[What you should do] Omit every picture, then return each line of the data below exactly.
::: Records to use
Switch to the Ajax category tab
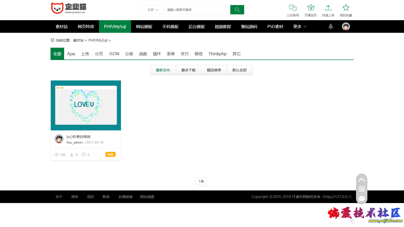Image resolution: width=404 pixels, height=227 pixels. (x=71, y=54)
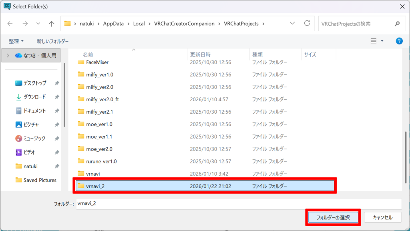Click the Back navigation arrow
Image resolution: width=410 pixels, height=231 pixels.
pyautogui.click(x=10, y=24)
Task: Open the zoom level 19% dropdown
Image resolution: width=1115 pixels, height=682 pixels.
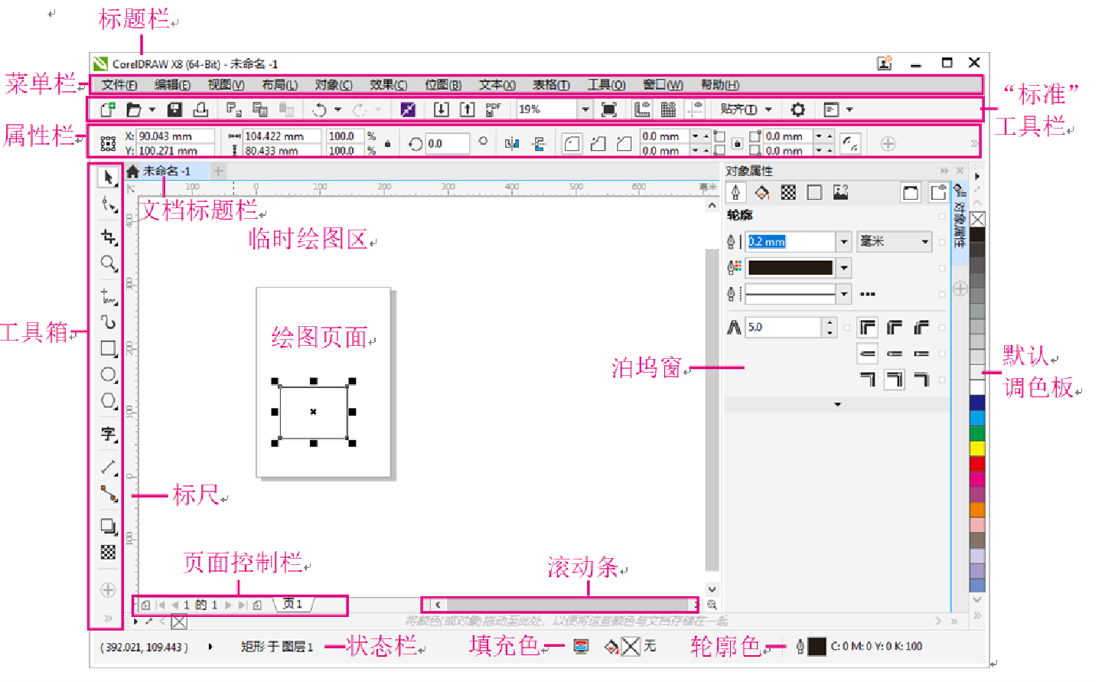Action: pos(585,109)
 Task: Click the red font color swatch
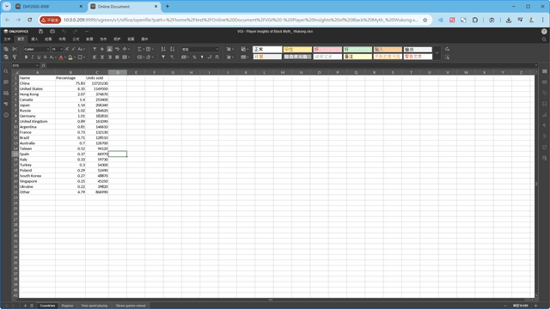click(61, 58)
::::::
[Result]
Switch to the Ajax category tab
Image resolution: width=404 pixels, height=227 pixels. (x=71, y=54)
Click the Back navigation arrow
Image resolution: width=410 pixels, height=231 pixels.
pyautogui.click(x=10, y=24)
Task: Open the zoom level 19% dropdown
Image resolution: width=1115 pixels, height=682 pixels.
Action: pos(585,109)
 Task: Click the red font color swatch
click(61, 58)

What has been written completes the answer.